For starters, Declan has my sympathy. Rebranding of URLs is a conscious
decision to put large numbers of URLs at risk. Most organizations that
we all work for decide to do this every so often, and we have to do
our best to mitigate the fallout. Many of us are struggling to raise
awareness in our organizations about the importance of picking a URL
root string (host and possibly initial path part) that will be stable
(eg, not subject to political pressure). It sounds like Harvard, with
nrs.harvard.edu, has done a pretty reasonable job with this.
A multi-pronged approach might work. I'd push within the organization
for a host name brand that's as neutral as possible. "
library.ucsd.edu"
doesn't seem so bad, but what were the political pressures that made the
old name imperative then and the new name imperative now? Organizations
tend to oscillate between centralized and de-centralized structuring
models at some periodicity, so of course the pendulum could swing back
again. The theoretical extreme of pure neutrality (ie, no brand at all)
can be achieved via an opaque root, but that goes against the natural
organizational urge to get its brand "out there".
Sometimes a third-party brand helps with neutrality -- eg,
dx.doi.org,
purl.org, or
n2t.net. However, neutrality works against organizations
that need to push their brand, so some of them will trade future
redirection table maintenance in order to publish URLs, ARKs, Handles,
etc. bearing their hostname (eg, local Handle resolver). In the DOI
world, this need is commonly expressed by inserting the organizational
brand into the DOI itself (ie, into the path part of the embedding URL),
with subsequent serious challenges to its long-term maintenance.

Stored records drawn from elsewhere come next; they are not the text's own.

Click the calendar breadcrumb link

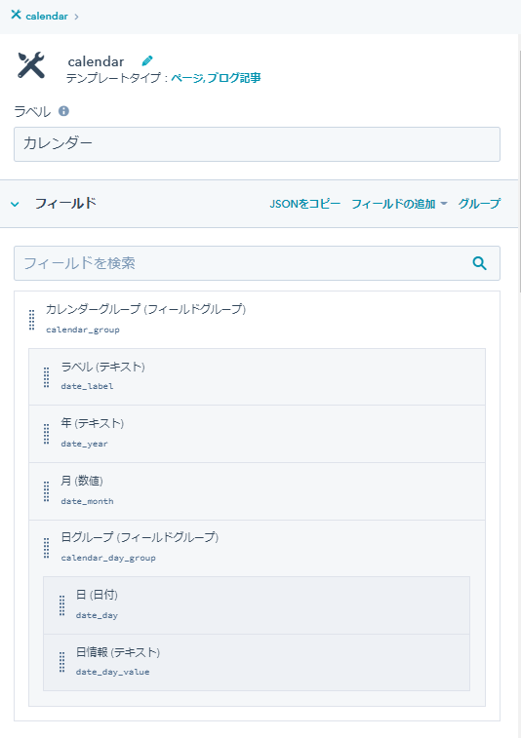[x=47, y=16]
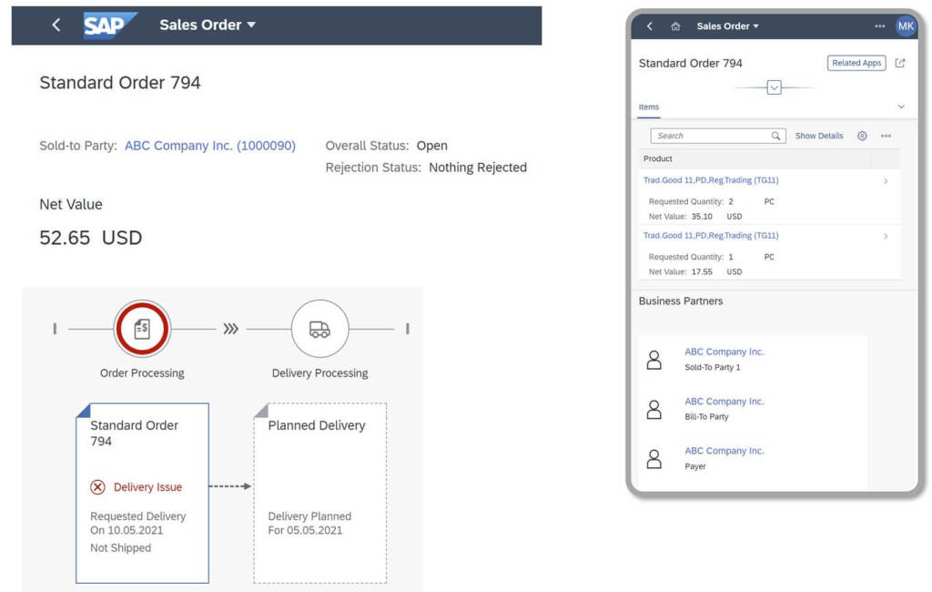Open the Sales Order dropdown in the tablet header
Image resolution: width=932 pixels, height=592 pixels.
point(727,26)
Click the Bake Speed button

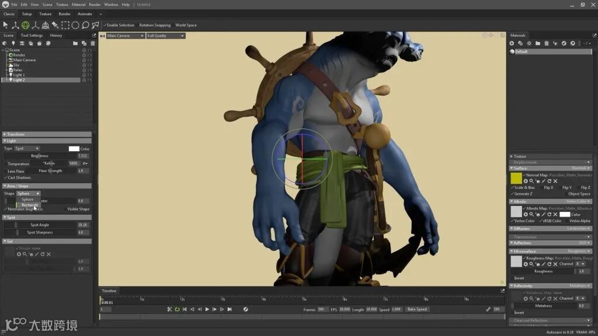(x=417, y=309)
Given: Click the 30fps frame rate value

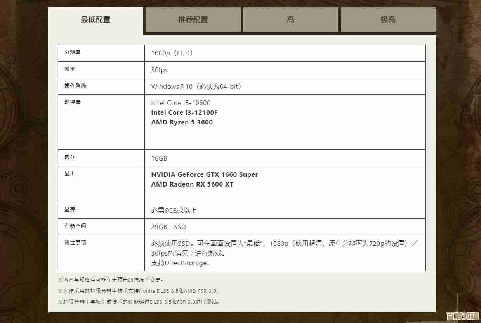Looking at the screenshot, I should 160,70.
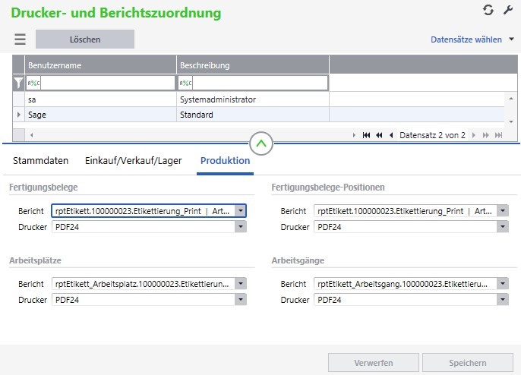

It sounds like you (Declan) don't have a choice about the beginning part
of your new root, which will be
library.ucsd.edu. My guess is you'll
want to avoid colliding with other names in the server document root and
so you might just keep everything under the "digital/UNIQUEID" pattern.
If so, and if
libraries.ucsd.edu will be a CNAME for
library.ucsd.edu,
you might not have any Apache rewrite rules to do. OTOH, if you're
having second thoughts about "digital" (it's so '90's :-), just make it
something like "d" for brevity, opacity, and collision protection, and do
Alias /digital/ /usr/local/apache/htdocs/d/
Since the change is a deliberate break with the past, technology only goes
so far to mitigate things. So, eg, at least part of the approach will be
preparing users with advance notice of the change in the published URLs
starting at your cutover date. You could add an Apache rule making the
legacy URLs accessible via whatever new root pattern you settle on.
-John